● Problem statement:
Could you render the rows starting at the one containing "Click the division sign in the expression" and ending at the one containing "[x=904, y=332]" as a Markdown table with the columns Row and Line, leaving out blank rows?

## begin Material shown

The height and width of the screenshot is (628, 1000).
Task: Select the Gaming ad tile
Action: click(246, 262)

## end Material shown
## begin Material shown

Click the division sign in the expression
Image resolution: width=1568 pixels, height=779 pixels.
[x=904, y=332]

## end Material shown

● Answer to the exercise:
| Row | Line |
|---|---|
| 1 | Click the division sign in the expression |
| 2 | Image resolution: width=1568 pixels, height=779 pixels. |
| 3 | [x=904, y=332] |